--- SUPPLIED RECORDS ---

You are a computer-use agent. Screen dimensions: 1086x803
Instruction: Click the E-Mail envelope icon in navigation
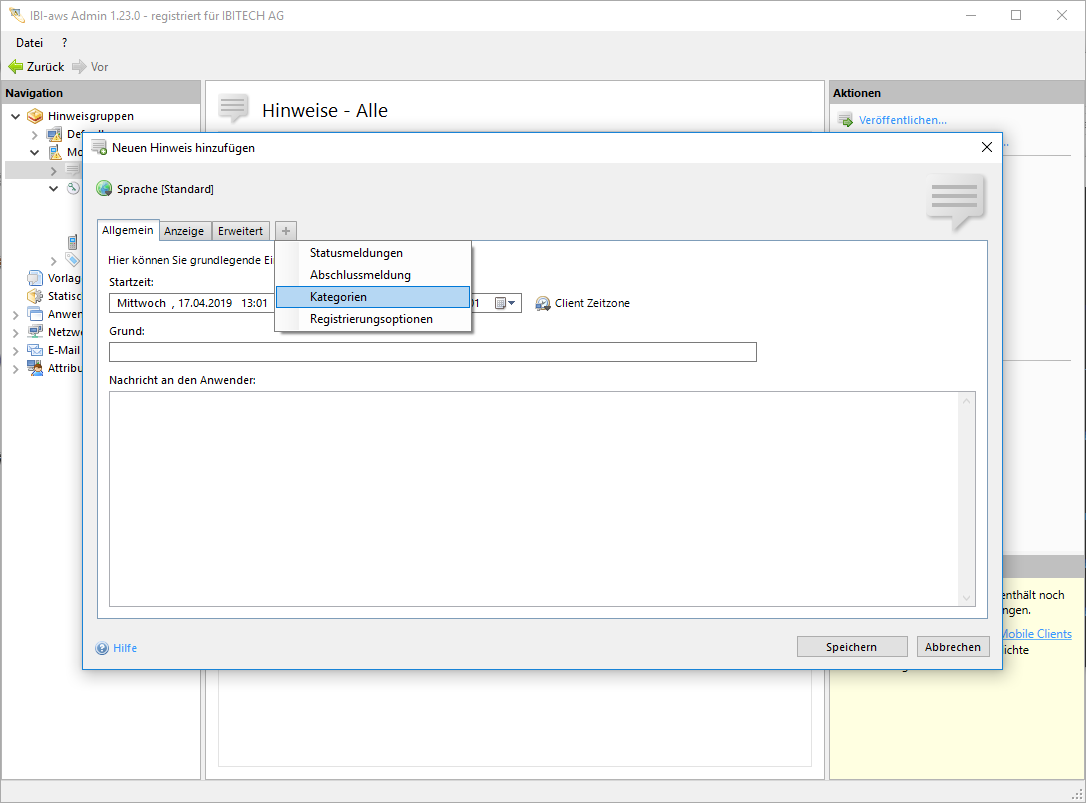click(x=36, y=350)
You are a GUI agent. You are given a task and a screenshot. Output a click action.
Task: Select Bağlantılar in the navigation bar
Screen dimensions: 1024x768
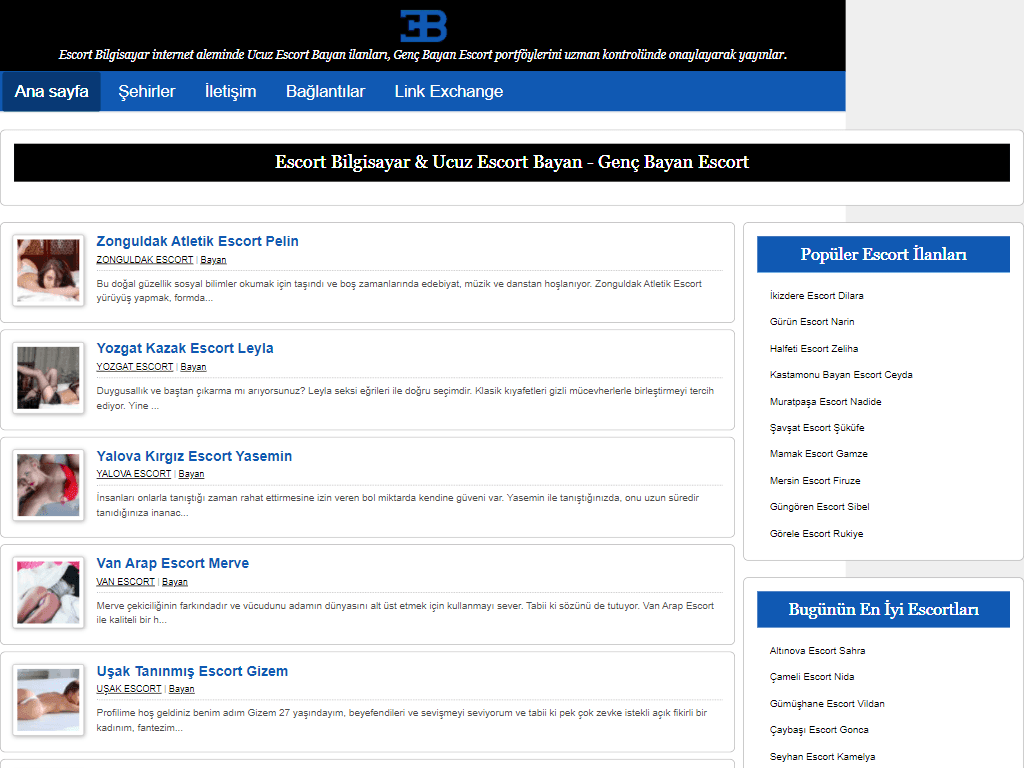(325, 92)
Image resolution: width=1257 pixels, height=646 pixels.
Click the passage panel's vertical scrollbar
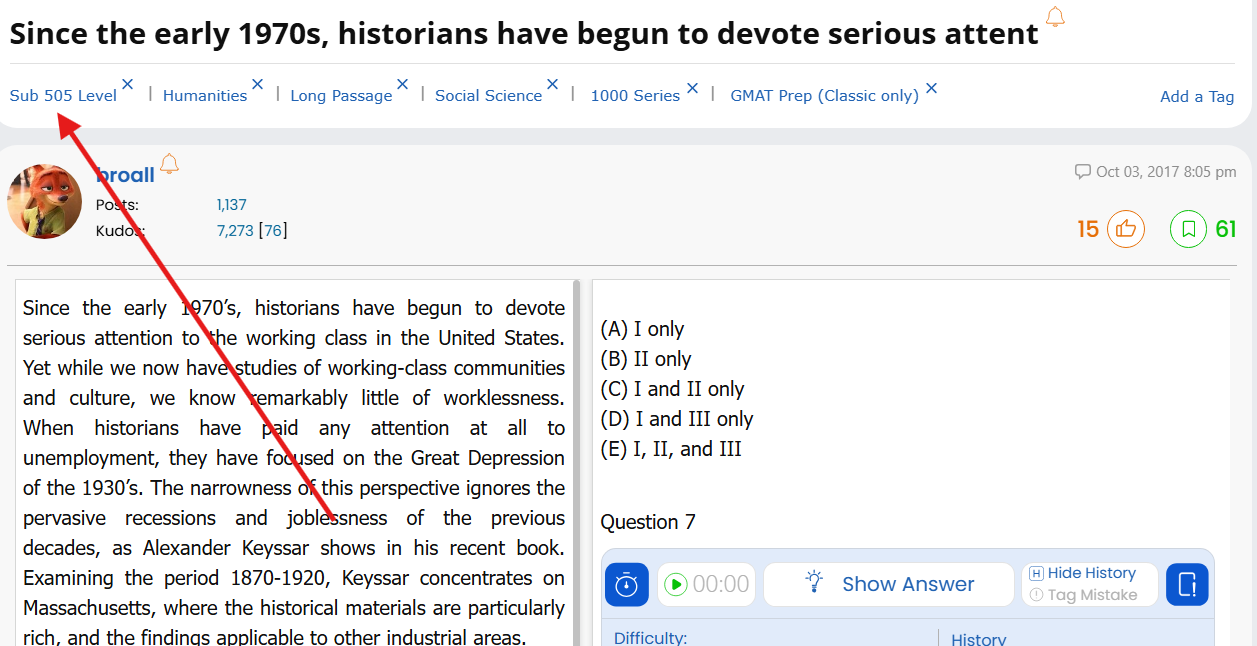576,460
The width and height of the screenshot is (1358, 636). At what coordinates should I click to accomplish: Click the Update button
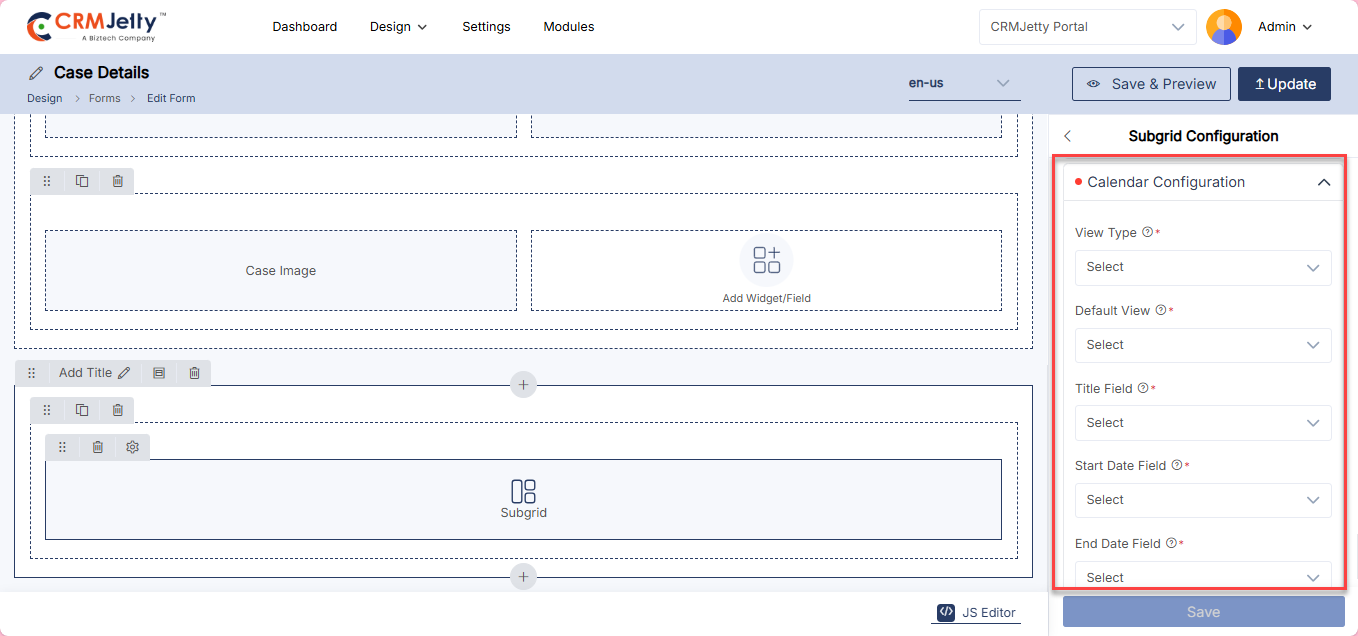point(1284,84)
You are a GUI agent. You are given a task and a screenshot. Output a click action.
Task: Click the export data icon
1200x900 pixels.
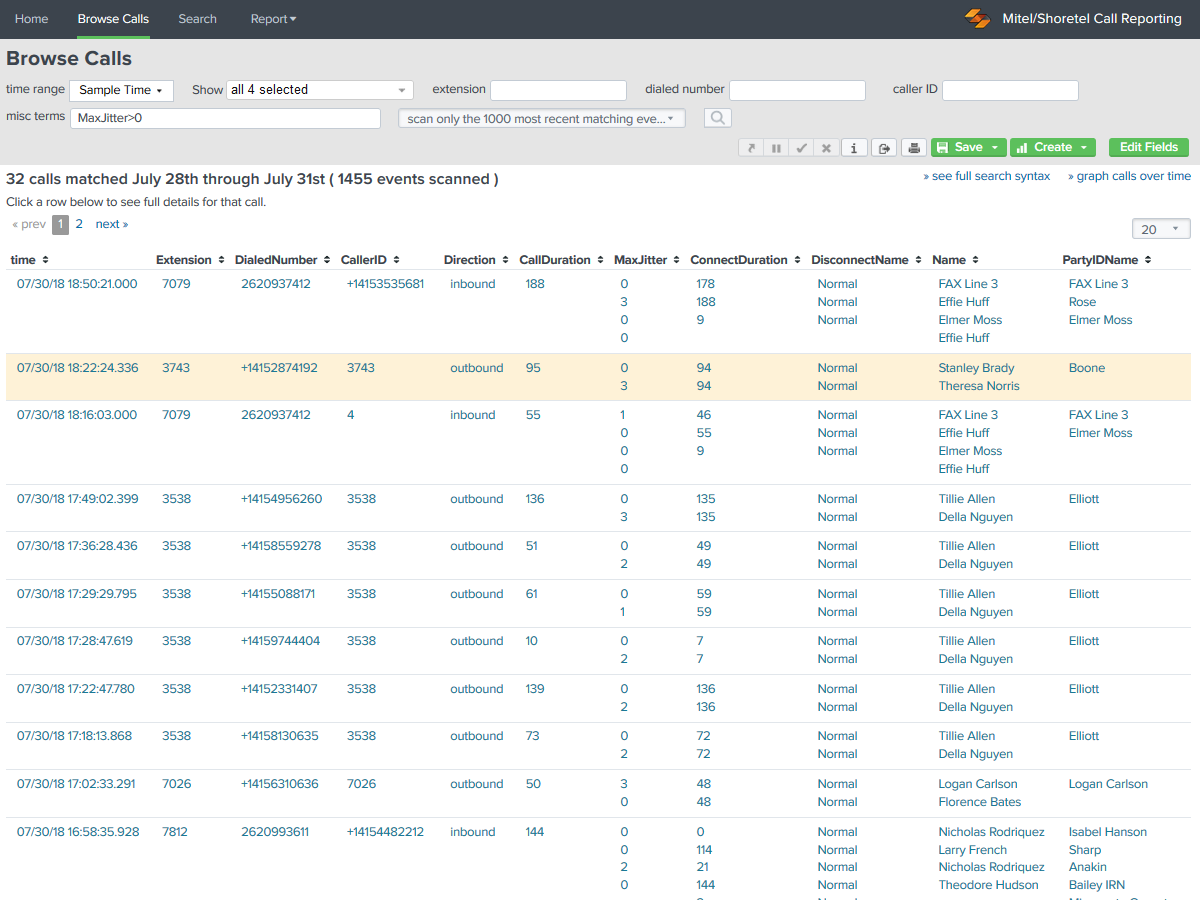click(884, 147)
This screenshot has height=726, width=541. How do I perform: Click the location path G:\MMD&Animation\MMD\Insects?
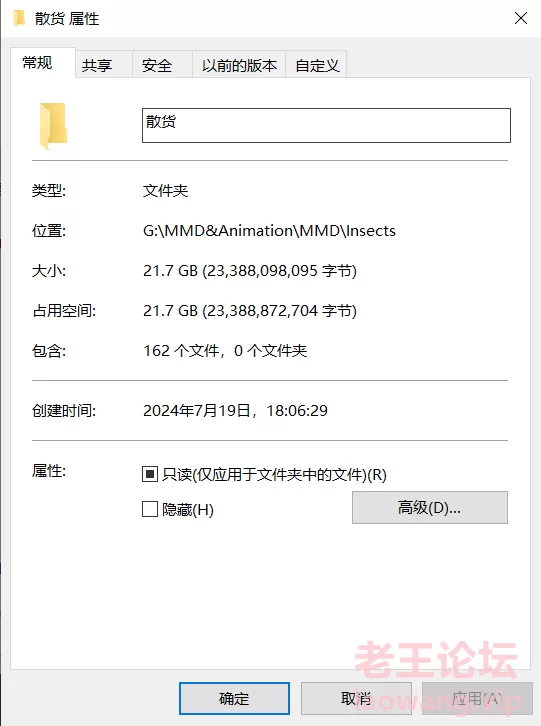tap(269, 231)
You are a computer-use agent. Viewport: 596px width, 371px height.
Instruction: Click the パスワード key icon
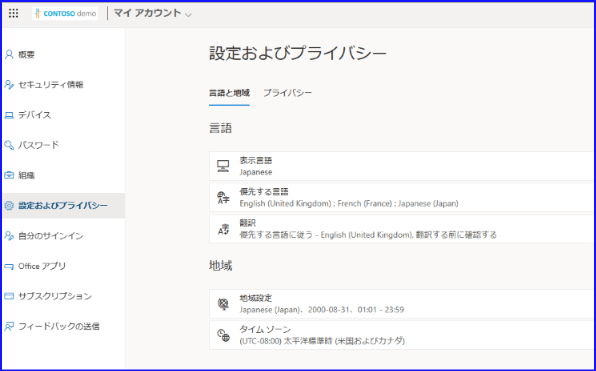pos(9,145)
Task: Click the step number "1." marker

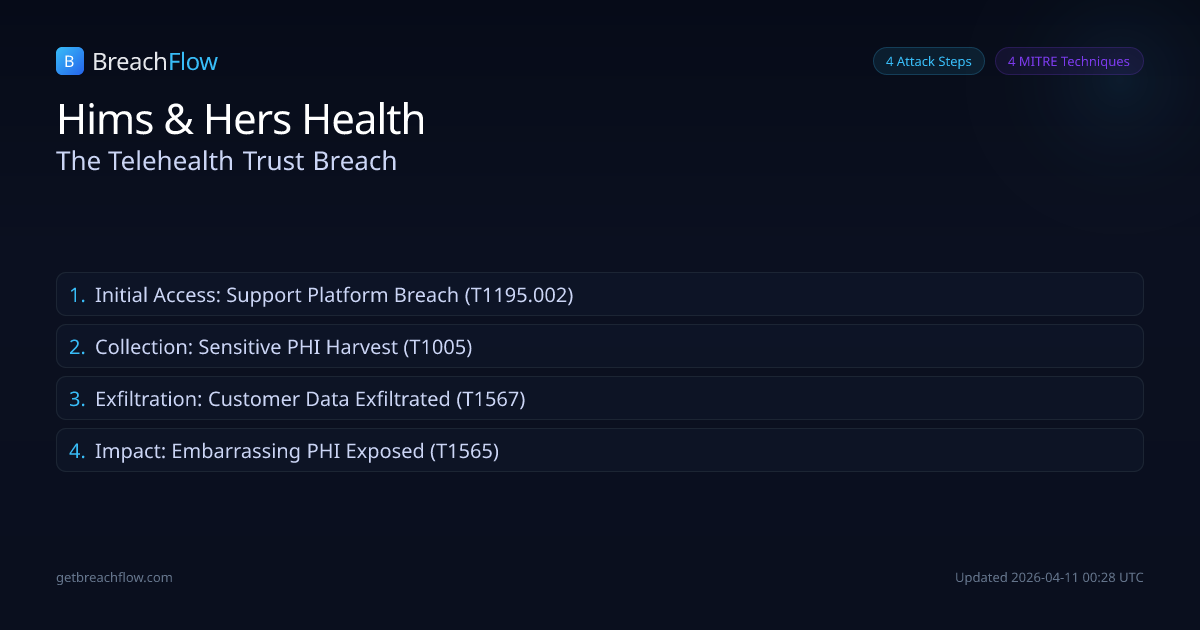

--- TASK OBJECTIVE ---
Taking every line of the records in turn, count the ones holding "computer", and state nothing but the number.

--- TASK RESPONSE ---
2